The answer is to be an exact copy of the lines below running from the line with "Click the water drops humidity icon" down to the line with "Select green station", both ends included, and nothing more.

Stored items
====
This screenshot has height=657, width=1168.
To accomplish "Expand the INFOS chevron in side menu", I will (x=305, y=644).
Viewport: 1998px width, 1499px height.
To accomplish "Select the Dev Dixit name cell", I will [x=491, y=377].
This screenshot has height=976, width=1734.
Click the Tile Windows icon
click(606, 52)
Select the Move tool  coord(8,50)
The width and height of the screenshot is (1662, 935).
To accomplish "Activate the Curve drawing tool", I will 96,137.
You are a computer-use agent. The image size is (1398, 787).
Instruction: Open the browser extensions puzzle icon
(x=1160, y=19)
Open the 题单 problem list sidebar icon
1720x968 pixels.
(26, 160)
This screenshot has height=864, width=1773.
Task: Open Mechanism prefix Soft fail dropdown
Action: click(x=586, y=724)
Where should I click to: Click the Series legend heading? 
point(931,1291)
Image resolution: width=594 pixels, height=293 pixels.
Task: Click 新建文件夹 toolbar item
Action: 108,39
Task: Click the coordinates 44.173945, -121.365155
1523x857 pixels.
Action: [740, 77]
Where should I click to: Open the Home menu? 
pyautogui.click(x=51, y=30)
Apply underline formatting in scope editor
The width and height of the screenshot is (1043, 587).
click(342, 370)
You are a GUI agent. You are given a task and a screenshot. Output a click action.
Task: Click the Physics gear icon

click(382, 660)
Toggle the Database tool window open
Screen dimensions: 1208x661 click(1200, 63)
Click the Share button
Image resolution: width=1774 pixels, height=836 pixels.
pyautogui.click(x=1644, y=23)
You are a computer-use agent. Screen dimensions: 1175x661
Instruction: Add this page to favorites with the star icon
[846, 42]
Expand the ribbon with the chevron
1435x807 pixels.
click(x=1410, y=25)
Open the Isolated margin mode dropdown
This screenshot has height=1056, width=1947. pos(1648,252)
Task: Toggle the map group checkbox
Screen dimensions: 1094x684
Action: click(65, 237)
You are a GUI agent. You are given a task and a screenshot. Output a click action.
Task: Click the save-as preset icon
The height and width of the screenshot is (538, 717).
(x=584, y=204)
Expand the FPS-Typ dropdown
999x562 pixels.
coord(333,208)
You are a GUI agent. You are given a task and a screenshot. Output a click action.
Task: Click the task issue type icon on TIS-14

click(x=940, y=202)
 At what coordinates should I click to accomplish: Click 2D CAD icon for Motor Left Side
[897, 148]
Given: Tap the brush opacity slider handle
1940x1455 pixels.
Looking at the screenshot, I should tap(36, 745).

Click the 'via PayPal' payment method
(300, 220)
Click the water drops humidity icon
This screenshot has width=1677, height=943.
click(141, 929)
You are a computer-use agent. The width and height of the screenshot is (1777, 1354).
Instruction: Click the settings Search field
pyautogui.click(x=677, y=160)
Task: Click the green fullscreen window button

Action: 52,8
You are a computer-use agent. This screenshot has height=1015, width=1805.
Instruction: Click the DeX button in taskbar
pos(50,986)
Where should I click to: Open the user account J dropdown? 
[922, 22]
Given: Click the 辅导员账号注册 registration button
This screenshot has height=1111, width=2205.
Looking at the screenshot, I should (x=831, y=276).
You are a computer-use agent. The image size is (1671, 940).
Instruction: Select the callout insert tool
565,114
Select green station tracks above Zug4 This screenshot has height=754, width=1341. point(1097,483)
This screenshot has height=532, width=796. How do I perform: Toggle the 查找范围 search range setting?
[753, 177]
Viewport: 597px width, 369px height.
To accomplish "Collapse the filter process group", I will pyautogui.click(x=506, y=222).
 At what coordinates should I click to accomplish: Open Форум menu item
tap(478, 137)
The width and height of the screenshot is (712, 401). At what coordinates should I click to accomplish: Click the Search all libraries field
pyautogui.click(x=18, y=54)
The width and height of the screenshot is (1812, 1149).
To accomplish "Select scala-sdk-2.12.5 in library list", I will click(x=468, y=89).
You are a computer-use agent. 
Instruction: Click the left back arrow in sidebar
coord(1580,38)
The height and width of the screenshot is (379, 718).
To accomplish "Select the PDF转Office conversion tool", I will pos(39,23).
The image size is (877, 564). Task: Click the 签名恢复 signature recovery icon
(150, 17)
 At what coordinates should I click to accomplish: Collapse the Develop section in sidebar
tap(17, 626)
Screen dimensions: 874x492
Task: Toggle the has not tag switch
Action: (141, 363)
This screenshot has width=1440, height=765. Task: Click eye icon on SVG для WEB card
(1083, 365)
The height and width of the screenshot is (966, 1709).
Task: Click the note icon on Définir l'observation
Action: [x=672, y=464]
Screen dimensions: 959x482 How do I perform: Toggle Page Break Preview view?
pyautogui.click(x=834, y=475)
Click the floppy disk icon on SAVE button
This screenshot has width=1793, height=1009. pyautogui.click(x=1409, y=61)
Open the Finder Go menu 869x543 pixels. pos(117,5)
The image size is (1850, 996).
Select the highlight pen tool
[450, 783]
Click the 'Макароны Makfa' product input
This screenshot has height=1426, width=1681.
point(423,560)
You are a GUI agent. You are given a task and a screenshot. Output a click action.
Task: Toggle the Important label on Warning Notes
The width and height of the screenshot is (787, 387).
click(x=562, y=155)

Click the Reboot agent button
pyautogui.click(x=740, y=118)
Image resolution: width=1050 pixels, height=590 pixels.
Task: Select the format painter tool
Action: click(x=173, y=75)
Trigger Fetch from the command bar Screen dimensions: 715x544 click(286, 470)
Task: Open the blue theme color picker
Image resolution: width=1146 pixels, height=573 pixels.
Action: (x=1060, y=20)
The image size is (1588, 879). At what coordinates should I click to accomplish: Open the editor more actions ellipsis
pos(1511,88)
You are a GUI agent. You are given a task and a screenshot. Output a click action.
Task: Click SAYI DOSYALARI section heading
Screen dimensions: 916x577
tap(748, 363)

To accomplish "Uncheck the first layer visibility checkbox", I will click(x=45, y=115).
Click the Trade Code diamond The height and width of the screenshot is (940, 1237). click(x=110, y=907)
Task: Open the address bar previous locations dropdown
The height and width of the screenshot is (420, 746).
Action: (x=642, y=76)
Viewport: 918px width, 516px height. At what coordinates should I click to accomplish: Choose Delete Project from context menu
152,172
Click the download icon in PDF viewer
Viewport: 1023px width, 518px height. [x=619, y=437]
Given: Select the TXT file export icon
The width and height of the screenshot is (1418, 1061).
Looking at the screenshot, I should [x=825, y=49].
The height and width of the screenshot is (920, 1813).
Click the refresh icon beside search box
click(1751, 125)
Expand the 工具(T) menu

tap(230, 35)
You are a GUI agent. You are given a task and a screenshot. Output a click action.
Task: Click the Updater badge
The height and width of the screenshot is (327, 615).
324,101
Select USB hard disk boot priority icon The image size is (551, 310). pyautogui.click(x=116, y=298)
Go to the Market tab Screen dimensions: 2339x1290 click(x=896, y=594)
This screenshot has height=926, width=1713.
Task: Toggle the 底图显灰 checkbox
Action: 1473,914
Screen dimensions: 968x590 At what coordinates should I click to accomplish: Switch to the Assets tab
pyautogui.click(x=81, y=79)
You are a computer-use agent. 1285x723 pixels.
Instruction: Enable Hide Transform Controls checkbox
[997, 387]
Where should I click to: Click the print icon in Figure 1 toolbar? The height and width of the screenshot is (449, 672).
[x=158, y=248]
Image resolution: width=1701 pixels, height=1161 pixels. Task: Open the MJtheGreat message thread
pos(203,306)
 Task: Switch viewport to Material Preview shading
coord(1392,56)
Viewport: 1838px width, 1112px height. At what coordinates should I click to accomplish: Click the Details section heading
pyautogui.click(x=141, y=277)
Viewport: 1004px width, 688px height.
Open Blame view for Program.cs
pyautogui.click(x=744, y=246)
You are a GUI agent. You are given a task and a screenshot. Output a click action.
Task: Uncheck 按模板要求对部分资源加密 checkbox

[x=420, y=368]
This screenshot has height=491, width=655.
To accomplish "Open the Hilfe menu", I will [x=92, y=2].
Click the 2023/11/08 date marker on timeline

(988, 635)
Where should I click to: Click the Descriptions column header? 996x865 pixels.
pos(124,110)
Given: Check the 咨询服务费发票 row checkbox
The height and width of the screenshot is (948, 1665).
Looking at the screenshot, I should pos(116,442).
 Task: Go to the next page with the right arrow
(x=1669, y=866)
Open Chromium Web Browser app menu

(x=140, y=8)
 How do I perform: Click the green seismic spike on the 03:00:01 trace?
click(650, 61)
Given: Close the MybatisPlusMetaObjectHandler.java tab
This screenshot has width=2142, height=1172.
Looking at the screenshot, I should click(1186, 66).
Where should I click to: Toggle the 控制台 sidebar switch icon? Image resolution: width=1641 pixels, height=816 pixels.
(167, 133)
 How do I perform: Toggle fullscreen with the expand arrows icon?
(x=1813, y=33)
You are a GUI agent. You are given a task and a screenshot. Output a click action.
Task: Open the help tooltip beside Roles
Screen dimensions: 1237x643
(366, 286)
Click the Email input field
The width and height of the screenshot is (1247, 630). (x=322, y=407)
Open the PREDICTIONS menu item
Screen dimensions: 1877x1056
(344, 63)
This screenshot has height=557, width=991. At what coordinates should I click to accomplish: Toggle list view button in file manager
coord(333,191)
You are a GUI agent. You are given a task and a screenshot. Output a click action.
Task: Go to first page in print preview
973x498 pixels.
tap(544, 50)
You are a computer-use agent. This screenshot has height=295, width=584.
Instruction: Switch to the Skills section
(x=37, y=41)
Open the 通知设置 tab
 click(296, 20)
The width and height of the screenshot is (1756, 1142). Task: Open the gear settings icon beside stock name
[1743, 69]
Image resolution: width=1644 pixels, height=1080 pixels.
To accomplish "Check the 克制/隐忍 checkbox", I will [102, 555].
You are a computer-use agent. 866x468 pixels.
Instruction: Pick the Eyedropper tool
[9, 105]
====
**Task solution**:
Click the water drops humidity icon
This screenshot has width=1677, height=943.
click(141, 929)
You are a computer-use agent. The width and height of the screenshot is (1777, 1354).
Instruction: Click the settings Search field
pyautogui.click(x=677, y=160)
Task: Click the green fullscreen window button

Action: 52,8
You are a computer-use agent. This screenshot has height=1015, width=1805.
Instruction: Click the DeX button in taskbar
pos(50,986)
Where should I click to: Open the user account J dropdown? 
[922, 22]
Given: Click the 辅导员账号注册 registration button
This screenshot has height=1111, width=2205.
Looking at the screenshot, I should (x=831, y=276).
You are a computer-use agent. The image size is (1671, 940).
Instruction: Select the callout insert tool
565,114
Select green station tracks above Zug4 This screenshot has height=754, width=1341. point(1097,483)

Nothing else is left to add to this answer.